Before creating a Langfuse LLM Trace Drain, you’ll need:
  • An environment enrolled in the AI Gateway beta that has LLM keys in active use.
  • A Langfuse project (Langfuse Cloud or a self-hosted deployment) and its Public Key, Secret Key, and Host URL (e.g., https://cloud.langfuse.com).
Hosting Langfuse on Aptible. Aptible doesn’t currently offer managed Langfuse hosting. Langfuse depends on ClickHouse as its analytical backend, which isn’t yet part of our Managed Databases catalog. If Aptible-hosted Langfuse would be useful to you, let us know — customer demand shapes which database types we prioritize adding.
A Langfuse LLM Trace Drain can be created within the Aptible Dashboard by:
  • Navigating to an Environment
  • Selecting the Integrations tab
  • Selecting New LLM Trace Drain
  • Selecting Langfuse as the type
  • Providing:
    • A Handle to identify the drain
    • The Langfuse Base URL (must use https://)

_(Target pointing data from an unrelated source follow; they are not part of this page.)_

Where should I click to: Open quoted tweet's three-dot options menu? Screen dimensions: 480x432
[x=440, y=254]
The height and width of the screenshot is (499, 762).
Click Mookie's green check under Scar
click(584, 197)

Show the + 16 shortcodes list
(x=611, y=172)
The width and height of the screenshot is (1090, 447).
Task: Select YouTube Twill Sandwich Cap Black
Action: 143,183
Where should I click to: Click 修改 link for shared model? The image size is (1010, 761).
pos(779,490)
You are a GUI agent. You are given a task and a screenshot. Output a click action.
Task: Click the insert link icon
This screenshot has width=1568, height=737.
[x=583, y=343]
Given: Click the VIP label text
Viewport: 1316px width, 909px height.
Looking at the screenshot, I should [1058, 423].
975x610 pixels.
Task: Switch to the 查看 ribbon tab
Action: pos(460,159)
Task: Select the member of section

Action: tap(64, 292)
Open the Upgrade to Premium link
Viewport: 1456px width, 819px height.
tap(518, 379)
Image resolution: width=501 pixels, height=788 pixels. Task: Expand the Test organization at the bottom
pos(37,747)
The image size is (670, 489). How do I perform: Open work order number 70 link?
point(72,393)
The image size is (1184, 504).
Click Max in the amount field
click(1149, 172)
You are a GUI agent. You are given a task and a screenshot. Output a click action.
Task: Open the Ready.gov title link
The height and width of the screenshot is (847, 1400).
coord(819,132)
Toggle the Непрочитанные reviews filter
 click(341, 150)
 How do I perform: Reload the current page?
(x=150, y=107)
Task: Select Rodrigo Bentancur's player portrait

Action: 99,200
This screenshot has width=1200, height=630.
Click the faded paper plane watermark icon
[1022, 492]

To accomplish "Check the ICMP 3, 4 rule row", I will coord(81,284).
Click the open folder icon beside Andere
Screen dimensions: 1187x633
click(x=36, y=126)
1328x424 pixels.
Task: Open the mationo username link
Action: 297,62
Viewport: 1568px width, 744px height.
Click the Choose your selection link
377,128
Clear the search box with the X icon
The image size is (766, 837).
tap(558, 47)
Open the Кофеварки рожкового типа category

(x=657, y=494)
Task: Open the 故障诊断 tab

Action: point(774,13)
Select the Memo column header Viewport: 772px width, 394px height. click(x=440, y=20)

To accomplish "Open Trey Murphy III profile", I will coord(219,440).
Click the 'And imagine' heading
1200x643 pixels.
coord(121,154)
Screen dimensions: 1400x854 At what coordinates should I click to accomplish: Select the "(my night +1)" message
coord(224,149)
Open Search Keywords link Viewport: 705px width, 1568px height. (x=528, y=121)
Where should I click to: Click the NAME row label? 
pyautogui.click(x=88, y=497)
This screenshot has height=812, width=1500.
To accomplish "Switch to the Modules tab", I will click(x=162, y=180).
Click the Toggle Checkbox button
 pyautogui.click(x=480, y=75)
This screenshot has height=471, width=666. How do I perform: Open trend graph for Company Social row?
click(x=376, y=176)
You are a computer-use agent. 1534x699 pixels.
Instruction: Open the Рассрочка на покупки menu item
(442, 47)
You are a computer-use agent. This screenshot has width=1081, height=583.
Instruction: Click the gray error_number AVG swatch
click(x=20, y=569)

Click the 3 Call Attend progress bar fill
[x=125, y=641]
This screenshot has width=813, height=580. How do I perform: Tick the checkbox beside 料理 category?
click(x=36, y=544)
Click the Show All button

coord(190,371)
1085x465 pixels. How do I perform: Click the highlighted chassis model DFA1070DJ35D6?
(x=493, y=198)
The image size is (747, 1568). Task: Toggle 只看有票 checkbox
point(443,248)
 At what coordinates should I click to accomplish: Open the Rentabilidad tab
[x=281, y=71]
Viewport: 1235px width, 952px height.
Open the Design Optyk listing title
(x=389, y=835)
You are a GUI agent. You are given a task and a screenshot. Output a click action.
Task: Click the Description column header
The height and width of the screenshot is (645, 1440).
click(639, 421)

    • Your Langfuse project Public Key and Secret Key
  • Selecting Save LLM Trace Drain
Once saved, all LLM Gateway requests made with API keys belonging to that environment are forwarded to the configured Langfuse project.
Interested in other destinations? Langfuse is the first LLM Trace Drain destination Aptible supports. If you’d like to route AI Gateway traces to another platform — or feed them into your existing OpenTelemetry-based observability stack — reach out and tell us what you’re trying to do.

What Gets Sent

Each AI Gateway request is forwarded to Langfuse as a single trace span. Traces follow the CNCF OpenTelemetry GenAI semantic conventions (version 1.40.0) with additional Aptible-specific attributes. Every trace includes: Request and response content
  • Full input messages, system instructions, and tool definitions
  • Full output messages (including tool calls) and finish reasons
  • Request parameters: model, max_tokens, temperature, top_p, top_k, frequency_penalty, presence_penalty, seed, stop_sequences, response_format, and others
Per-request metrics
  • Token counts — prompt, completion, total, and (where applicable) cache-creation and cache-read input tokens
  • Cost and cost breakdown - Note that cost, spend, and budget values currently reflect list pricing from upstream providers and will vary as the AI Gateway’s pricing model evolves and based on customer contracts.
  • Latency — total response time, time-to-first-token (completion start time), and gateway overhead
  • Cache hit indicator, cache key, and cost savings on cache hits
  • Provider rate-limit headers — request and token allowances and remaining budget
Aptible identity and attribution
  • The originating Aptible organization ID, environment ID, API key hash, and key alias
  • The resolved model ID and model group
  • The API route, request ID, caller IP address, and user-agent
  • Cumulative key spend, per-key budget, and budget reset time
Error information
  • On failed requests, the error class and any error detail captured by the gateway
See Langfuse’s tracing documentation for details on how traces are structured, searched, and visualized.
Traces arriving in Langfuse reflect the gateway’s view of each request — the model that was actually invoked, the provider latency observed at the gateway, and the token counts Aptible is billing on. If your application also emits its own Langfuse traces, you can correlate gateway traces with application traces using the x-session-id request header (forwarded as gen_ai.conversation.id) or the end_user field.